By seeing how many times the 5-4 or 6-3 outcomes went in favor of one bloc or another, his analysis suggests that the court’s left wing was more cohesive and successful in getting the outcomes they preferred than the right wing.

I count 26 cases this Term that were both close (5-4 or 6-3) and ideological (in the sense that they broke down principally on ideological lines, with ideology seemingly an important factor).

Of the 26 cases, the left prevailed in 19. Those included the first 9 of the Term. The right prevailed in 7.

In the 26, a Justice on the left voted with the right a total of 3 times. In 2 cases, those votes determined the outcome and produced a more conservative result, because Justice Kennedy or one of the conservatives voted for the more liberal result.

In the 26, a Justice on the right voted with the left 14 times. In 6 cases, those votes determined the outcome and produced a more liberal result, because Justice Kennedy voted for the more conservative result.

Note that the analysis above is skewed against finding the Term particularly liberal by treating Justice Kennedy as the Court’s “center.” That is true ideologically, but he is certainly a conservative. If he were characterized that way for my analysis, the number of defections to the left would be much higher.

By that measure, a Justice on the right voted with the left 25 times (compared with 3 times the reverse happened). That occurred in all 10 of the 10 major cases (because no Justice on the left voted with the right in any of those cases), and determined the outcome in all of them.

The full article is quite short and worth reading.


  1. gshelley says

    It’s a shame he doesn’t link to the cases, or say who the defectors were
    I imagine one would be Scalia in one of the 4th amendment cases. I’d be surprised if Thomas and to a lesser extent Alito had joined with the 4 liberals
    Or the 3 defections the other way

  2. stumble says

    While I appreciate the many varied metrics to try and calculate the tilt of the court, absent an understanding of the cases themselves these measures quickly devolve into irrelevancy. For instance there is a huge difference in Obergefell and North Carolina Board of Dental Examiners v. Federal Trade Commission that was a 6-3 decision along ideological lines that found : “When a controlling number of the decision makers on a state licensing board are active participants in the occupation the board regulates, the board can invoke state-action immunity only if it is subject to active supervision by the state.”
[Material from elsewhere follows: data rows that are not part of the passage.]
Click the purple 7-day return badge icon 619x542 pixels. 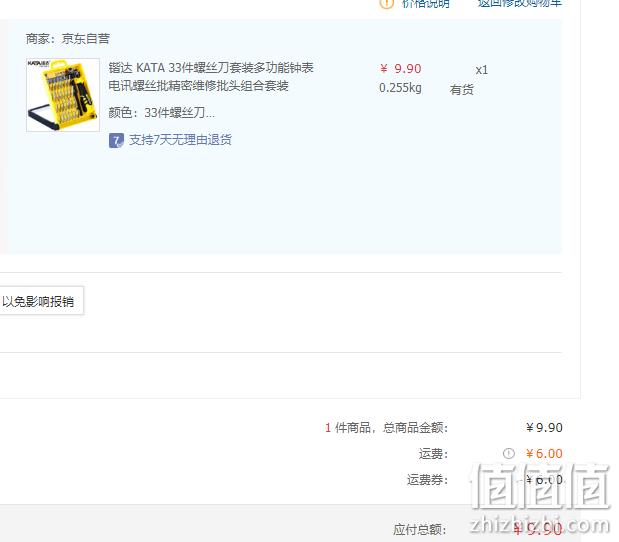point(116,140)
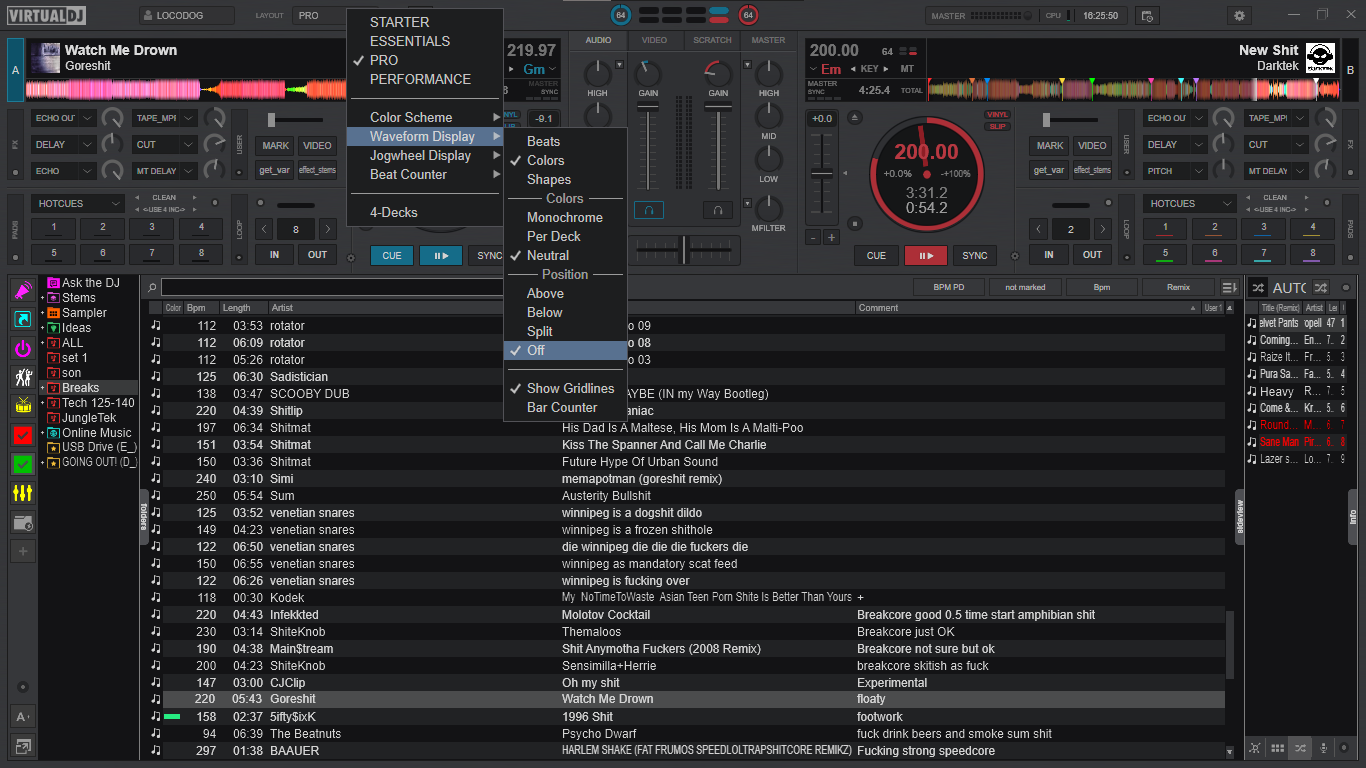The width and height of the screenshot is (1366, 768).
Task: Select the 4-Decks menu entry
Action: (394, 212)
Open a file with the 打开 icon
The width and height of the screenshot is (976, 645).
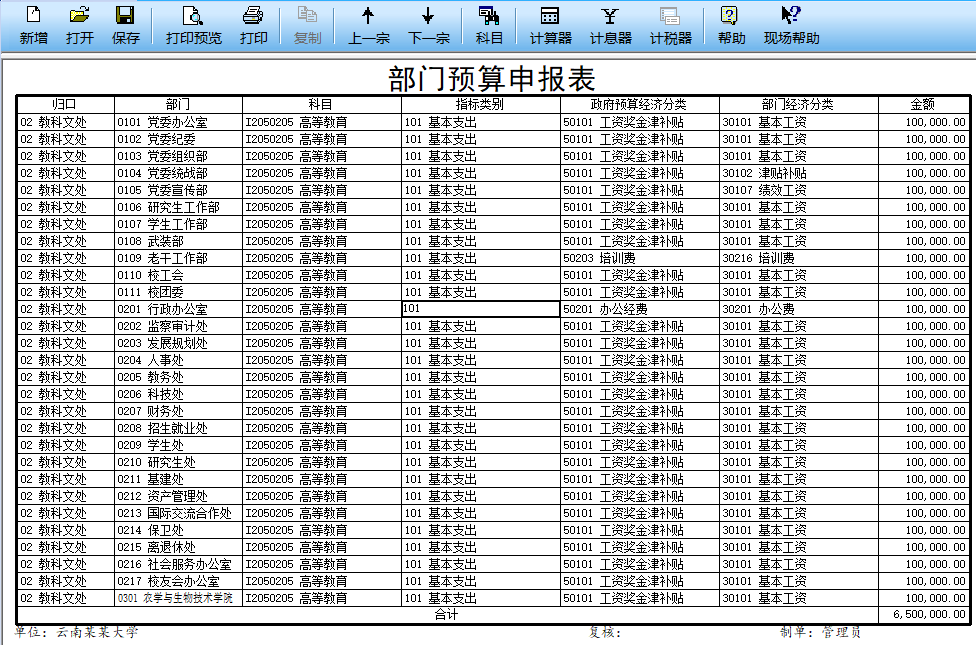click(80, 26)
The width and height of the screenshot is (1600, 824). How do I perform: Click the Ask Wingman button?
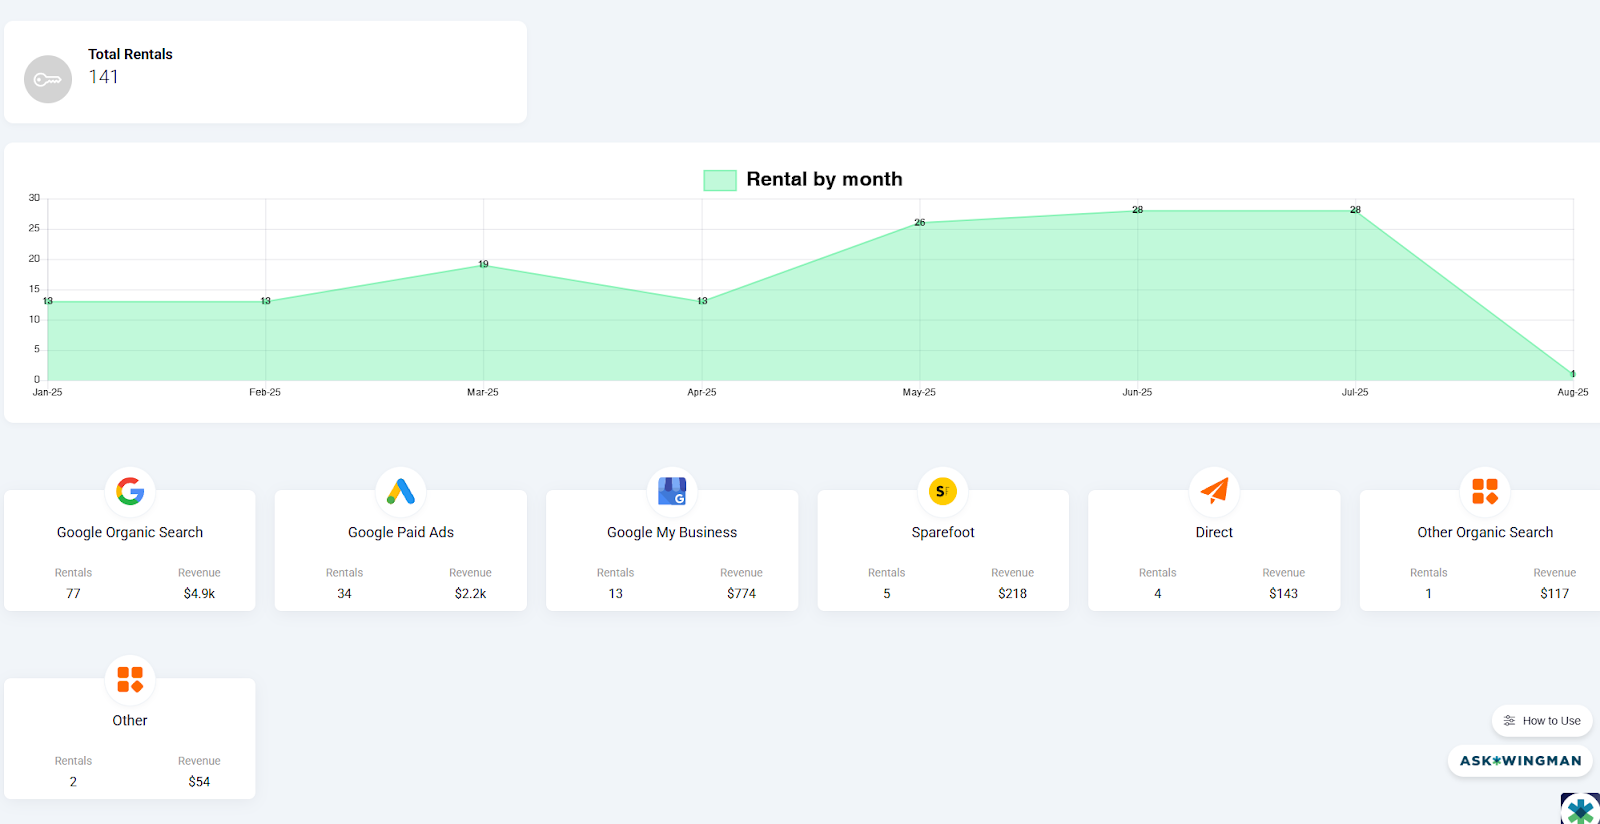pos(1520,761)
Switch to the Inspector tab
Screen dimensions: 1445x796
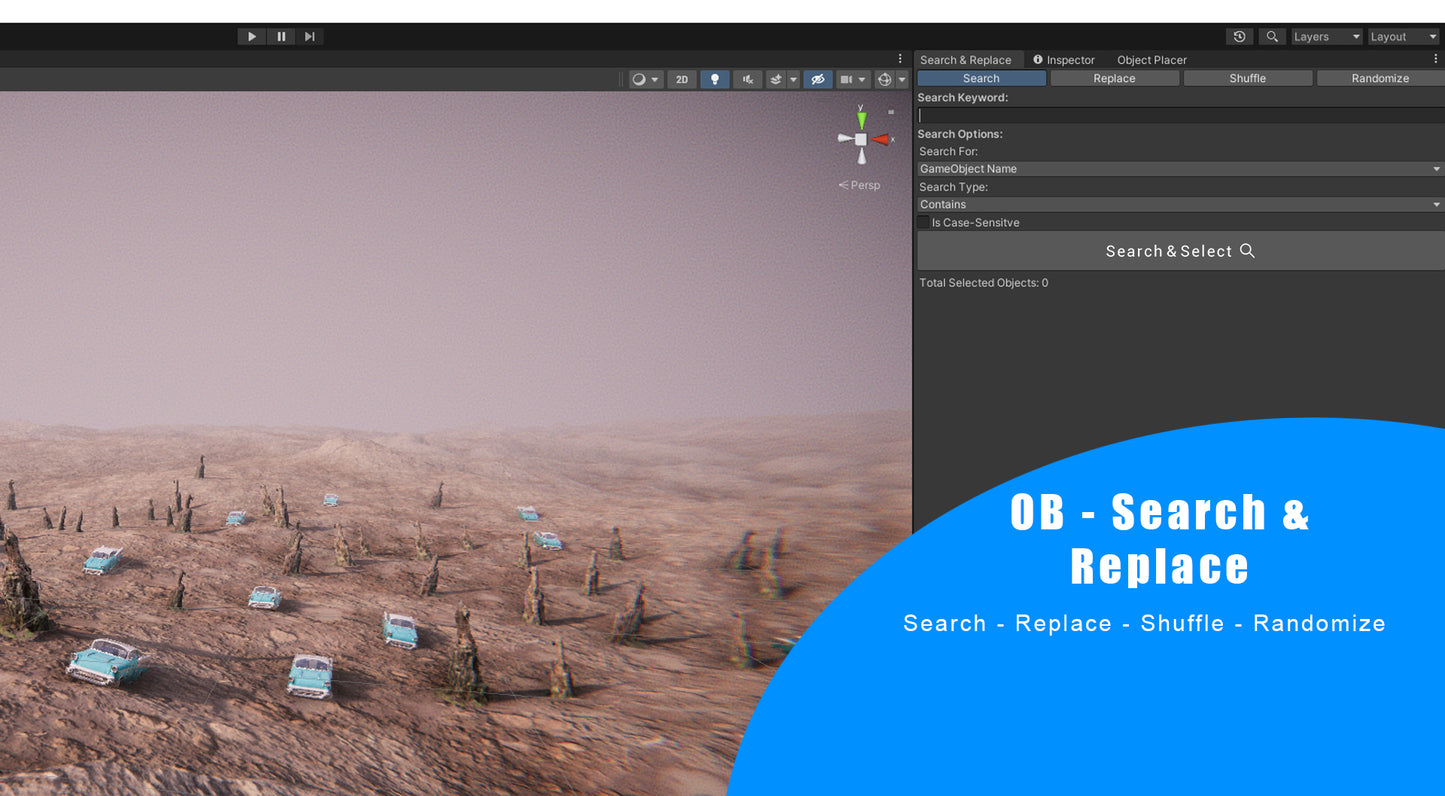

    One is obviously a massive shift in our countries laws, the other is really only of interest to a small sliver of attorney’s let alone the general public. By the metrics used here however they give equal weight to the tilt of the court. As a practical matter the USSC deals mostly with very narrow cases that while important have minimal effect of the day to day lives of most Americans. To try and generalize from this is just incredibly difficult without getting into the rulings themselves.

    Add in the very small number of cases that the court deals with on an annual basis, exclude the 9-0, 8-0, and 8-1 cases and from year to year there are likely only a handful of cases that can even be rated.

    In 2013 for instance 65% of cases decided by the USSC was decided 9-0. While only 15% of cases were decided 5-4. This is out of 79 decisions made with arguments. So only 12 cases were decided 5-4 that year. This just isn’t a large enough sample size to make any judgments about what is going on with the tilt of the court.